It looks like Monday will be when we find out if how many staff go from eBay’s offices globally and the UK/European offices specifically. Last month reports started to emerge that eBay was poised to cut 1,500 jobs, or 10% of its workforce globally, according to an article in Barron’s weekly. It cited a report published by investment-research firm Wedge Partners.
My sources tell me the process will start on Monday next week and that the lay-offs will take in staff at PayPal, but not Skype, the eBay-owned property. The move may be a short-term one to please a turbulent stock market. An official eBay spoksperson told me today: “We don’t comment on rumours.”
However, if the lay-offs go ahead, the significance of this is that eBay may end up shutting down some local offices in Europe (though almost certainly not the sites).
Having local eBay offices in Europe is often a good thing for start-ups as eBay is not afraid to advertise on new sites or integrate new services on the platform from start-ups. Not to mention that these local offices will often evangelise e-business to SME’s and consumers. We’ll see on Monday, but it’s not looking good. eBay has just one job going in London right now, despite a significant presence.
In adjacent but related news today VC and M&A investment is down across the whole “digital media” sector according to a quarterly report by industry analysts at StrategyEye. Specifically, they say, advertising, mobile content, gaming, social media, search and online media are all affected.
The first three months of this year saw a 38% decline in the number of deals, and a 81% decline in the value of M&A and VC investment in the digital media sector. The decline in venture capital activity in terms of number of deals was down 48% to 151 and the value of the deals was down 58% to USD1.64bn. In the M&A market, activity declined (by number of deals) from 49% to 106 and the value of deals by 82% to USD36bn. StrategyEye tracked 121 M&A, 161 Venture Capital and 253 Partnership deals across the sector in Q3 2008, at a total value of USD45bn.
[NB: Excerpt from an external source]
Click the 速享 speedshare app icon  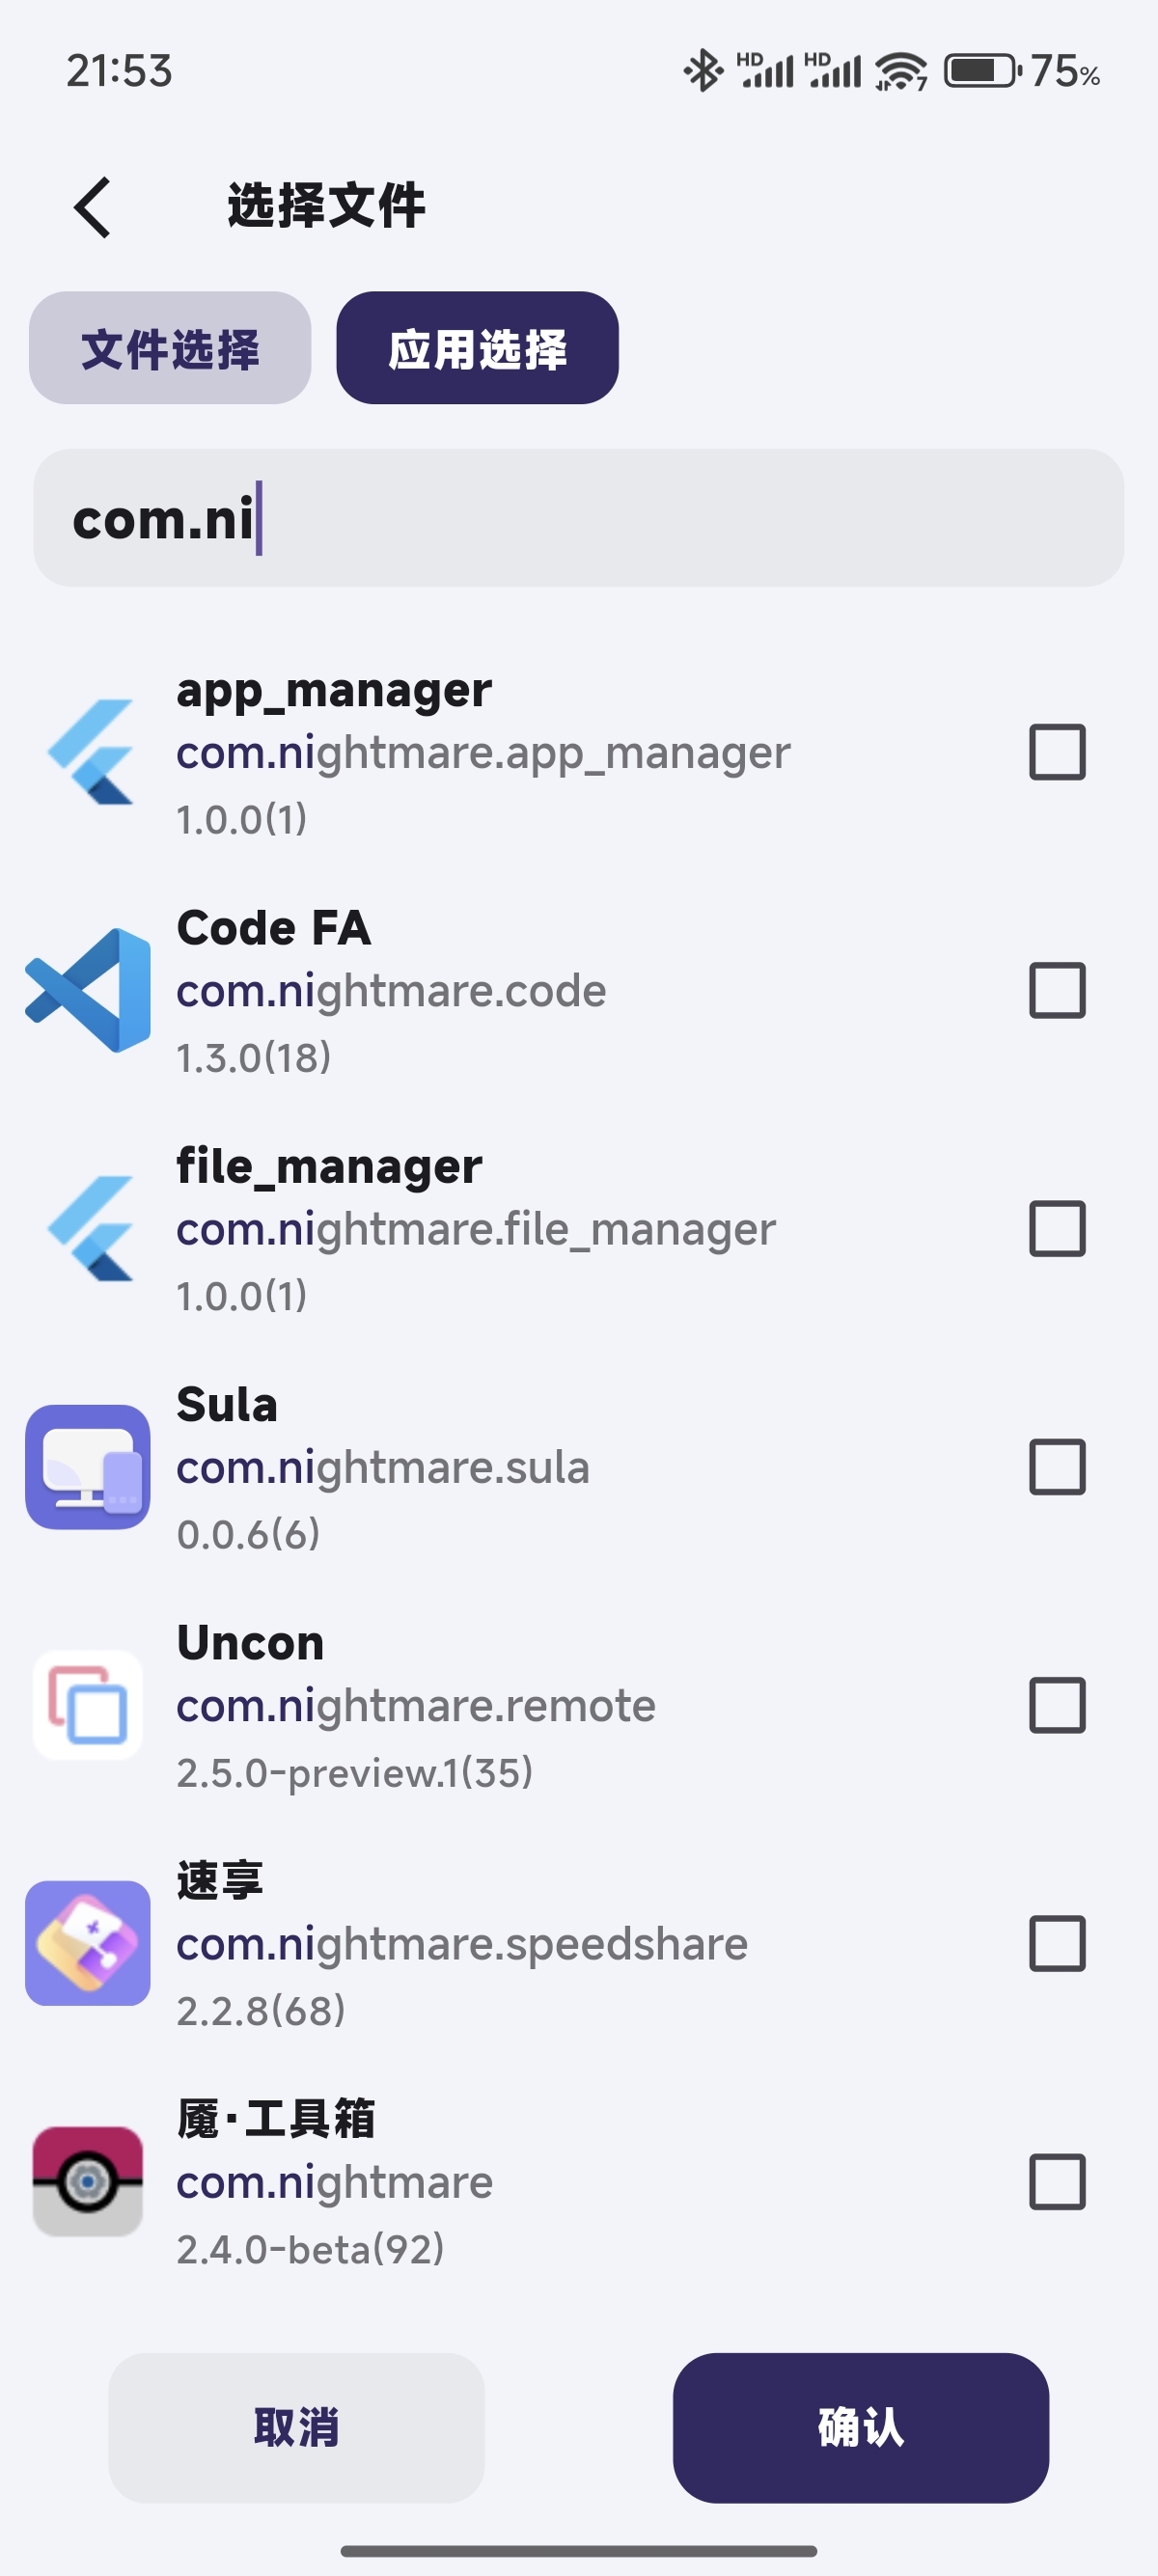click(x=88, y=1943)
What does all this add up to? A much, much colder climate for startups and existing online players. However, it is usually downturns like this when the real companies start to emerge and fight their way through the tough times. Historically, by the time things improve, they are in a good position to race ahead of the pack. So, good news for some, especially those who have money to play with over the next two or so years. There is also another plausible trends – eBay start with payoffs may start to swell the startup ranks.